I ended up working at this ranch in various capacities at different times. In addition to teaching horseback riding and leading trail rides, I spent time assisting counselors and swim instructors in the summer, feeding and medicating horses, cleaning saddles and other tack, scooping horse poop (of course), and mucking stalls. But my favorite task at the ranch was grooming. Often, we would take horses out on muddy trails, and when they returned from these ventures, that was my favorite time to groom. It was extremely satisfying to take a mud-caked beast and turn her into a beautiful horse with soft, shiny fur and a flowing mane and tail. I could spend hours alone with an animal in a stall grooming him to perfection. If my cohorts couldn’t find me, they knew to check the stalls.
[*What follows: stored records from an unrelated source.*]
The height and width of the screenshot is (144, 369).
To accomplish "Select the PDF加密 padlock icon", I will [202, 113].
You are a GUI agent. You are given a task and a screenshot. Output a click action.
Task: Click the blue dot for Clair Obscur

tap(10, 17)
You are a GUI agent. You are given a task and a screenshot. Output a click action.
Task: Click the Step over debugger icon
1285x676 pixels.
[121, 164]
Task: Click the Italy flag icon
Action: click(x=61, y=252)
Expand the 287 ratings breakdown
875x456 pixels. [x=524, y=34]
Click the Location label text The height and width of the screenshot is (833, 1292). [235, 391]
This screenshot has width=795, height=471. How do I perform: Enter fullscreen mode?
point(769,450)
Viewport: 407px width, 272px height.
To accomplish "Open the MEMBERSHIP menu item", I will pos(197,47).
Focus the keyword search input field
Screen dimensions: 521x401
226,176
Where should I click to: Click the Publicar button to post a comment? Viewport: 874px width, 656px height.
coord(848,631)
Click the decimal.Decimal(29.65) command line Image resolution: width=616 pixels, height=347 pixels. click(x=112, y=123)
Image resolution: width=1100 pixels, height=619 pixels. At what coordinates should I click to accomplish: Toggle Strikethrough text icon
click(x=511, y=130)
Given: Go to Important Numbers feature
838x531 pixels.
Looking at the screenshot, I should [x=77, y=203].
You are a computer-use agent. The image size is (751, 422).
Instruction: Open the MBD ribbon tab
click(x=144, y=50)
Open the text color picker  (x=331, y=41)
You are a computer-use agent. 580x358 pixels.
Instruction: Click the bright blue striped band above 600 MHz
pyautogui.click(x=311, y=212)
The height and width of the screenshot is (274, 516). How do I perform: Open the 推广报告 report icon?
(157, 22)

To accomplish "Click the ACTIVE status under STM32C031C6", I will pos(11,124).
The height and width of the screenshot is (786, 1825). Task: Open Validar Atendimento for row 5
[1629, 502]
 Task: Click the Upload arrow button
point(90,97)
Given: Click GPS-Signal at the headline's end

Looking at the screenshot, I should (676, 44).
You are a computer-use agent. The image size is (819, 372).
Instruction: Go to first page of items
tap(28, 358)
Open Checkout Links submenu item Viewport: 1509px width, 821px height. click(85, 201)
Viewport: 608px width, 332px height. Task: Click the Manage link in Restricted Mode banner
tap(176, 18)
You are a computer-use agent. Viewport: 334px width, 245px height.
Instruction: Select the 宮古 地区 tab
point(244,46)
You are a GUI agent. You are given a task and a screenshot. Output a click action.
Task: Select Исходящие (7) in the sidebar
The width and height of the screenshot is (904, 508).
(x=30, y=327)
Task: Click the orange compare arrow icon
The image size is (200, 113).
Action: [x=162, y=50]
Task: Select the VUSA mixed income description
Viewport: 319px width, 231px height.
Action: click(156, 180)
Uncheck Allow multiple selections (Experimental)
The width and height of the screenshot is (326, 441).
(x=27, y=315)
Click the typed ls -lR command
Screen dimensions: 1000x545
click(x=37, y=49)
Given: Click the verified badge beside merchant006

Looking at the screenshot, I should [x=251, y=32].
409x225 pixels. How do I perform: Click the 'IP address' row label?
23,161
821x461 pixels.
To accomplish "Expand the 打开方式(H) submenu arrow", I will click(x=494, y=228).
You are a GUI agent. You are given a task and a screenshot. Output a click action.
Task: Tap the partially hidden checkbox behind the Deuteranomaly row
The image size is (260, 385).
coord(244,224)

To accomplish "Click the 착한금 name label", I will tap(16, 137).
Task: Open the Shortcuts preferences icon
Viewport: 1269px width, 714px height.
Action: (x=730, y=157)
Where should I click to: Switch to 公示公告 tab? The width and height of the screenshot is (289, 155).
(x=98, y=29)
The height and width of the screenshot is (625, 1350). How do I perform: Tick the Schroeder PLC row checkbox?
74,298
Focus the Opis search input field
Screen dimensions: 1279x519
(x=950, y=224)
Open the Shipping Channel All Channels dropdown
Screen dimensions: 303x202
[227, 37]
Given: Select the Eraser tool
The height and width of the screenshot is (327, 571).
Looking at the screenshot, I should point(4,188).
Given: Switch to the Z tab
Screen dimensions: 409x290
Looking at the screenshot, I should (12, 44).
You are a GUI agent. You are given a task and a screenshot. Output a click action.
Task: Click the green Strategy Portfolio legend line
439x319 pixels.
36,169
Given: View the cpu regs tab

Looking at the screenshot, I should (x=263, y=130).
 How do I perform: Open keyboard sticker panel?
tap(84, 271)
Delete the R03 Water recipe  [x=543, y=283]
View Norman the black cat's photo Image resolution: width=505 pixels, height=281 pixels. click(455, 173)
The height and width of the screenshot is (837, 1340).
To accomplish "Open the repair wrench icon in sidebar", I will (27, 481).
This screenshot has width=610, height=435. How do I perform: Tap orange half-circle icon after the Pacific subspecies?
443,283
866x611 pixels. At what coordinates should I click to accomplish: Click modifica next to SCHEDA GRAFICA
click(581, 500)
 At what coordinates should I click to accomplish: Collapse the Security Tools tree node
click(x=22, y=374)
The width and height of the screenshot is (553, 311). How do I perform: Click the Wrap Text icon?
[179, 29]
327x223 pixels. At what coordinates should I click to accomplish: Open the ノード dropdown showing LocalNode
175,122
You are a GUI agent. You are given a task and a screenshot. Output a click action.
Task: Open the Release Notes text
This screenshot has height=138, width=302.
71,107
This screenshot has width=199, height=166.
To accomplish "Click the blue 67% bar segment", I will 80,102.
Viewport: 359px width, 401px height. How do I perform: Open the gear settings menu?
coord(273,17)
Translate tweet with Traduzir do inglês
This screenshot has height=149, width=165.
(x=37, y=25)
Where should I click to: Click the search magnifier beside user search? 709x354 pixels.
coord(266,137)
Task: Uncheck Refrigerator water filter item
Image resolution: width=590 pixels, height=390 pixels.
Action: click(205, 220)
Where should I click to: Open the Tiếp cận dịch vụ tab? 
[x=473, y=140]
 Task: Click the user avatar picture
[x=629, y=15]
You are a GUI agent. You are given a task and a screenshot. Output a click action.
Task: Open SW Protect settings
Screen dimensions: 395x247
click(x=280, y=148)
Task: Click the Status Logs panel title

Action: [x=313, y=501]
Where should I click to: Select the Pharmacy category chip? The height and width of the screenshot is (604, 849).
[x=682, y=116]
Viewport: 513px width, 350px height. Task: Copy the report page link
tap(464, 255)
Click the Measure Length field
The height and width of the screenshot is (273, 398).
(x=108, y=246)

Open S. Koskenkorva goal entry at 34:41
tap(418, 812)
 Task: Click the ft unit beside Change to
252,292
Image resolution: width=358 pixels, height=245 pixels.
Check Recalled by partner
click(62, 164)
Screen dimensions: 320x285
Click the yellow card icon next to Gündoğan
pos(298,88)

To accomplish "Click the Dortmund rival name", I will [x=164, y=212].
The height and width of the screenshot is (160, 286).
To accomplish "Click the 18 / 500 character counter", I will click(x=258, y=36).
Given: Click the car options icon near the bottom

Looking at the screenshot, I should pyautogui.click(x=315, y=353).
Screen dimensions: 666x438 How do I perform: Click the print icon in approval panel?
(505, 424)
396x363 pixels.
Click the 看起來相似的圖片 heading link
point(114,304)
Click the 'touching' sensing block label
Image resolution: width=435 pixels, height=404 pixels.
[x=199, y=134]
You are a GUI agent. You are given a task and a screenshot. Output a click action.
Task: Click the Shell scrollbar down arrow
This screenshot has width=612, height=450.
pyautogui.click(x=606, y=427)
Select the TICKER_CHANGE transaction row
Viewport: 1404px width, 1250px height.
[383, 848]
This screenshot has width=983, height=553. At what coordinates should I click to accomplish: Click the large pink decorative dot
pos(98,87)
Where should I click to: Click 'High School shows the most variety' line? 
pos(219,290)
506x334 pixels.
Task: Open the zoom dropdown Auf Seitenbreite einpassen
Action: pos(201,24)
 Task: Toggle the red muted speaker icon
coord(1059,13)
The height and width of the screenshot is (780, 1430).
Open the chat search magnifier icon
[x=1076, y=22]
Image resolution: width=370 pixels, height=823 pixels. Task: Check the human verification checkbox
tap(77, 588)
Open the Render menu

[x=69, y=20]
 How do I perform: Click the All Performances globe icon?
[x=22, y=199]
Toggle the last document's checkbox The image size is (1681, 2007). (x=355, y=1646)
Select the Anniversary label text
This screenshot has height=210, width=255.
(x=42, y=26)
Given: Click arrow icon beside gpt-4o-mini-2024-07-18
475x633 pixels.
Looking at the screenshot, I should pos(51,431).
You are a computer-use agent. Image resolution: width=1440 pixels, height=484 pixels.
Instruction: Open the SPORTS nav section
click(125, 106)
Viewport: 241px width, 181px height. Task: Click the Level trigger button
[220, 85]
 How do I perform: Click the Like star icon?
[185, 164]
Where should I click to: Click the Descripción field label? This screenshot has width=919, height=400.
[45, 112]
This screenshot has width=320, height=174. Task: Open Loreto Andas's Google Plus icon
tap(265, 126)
If I wasn’t in a stall grooming, I would probably be in the tack room transforming a saddle with saddle soap, leather conditioner, and elbow grease.
I didn’t over think things then, so I didn’t realize why I loved these tasks so much, but now that I do over think, it seems that everything I’ve ever loved to do – truly loved, not thought I loved due to false motivations, as will happen – goes back to that core experience of, and desire for, transformation, of turning nothing into something. It is a romantic and simple notion. It is the push behind every creative effort. It makes me realize that even when I didn’t know and didn’t care, I was creative. This realization expanded my ideas about creativity a hundredfold.
Now I’m going to connect this to something more timely: Photoshop. Photoshop is one of the most powerful tools a photographer has to achieve transformation. It is only a tool, yet somehow it gets a lot of people into a tizzy. Yesterday, for the umpteen millionth time, I saw a gorgeous work of art on Facebook being maligned in the comments because the artist had used Photoshop as one of his tools. There are so many layers of perplexing attitudes embedded in this phenomenon that it deserves some peeling back.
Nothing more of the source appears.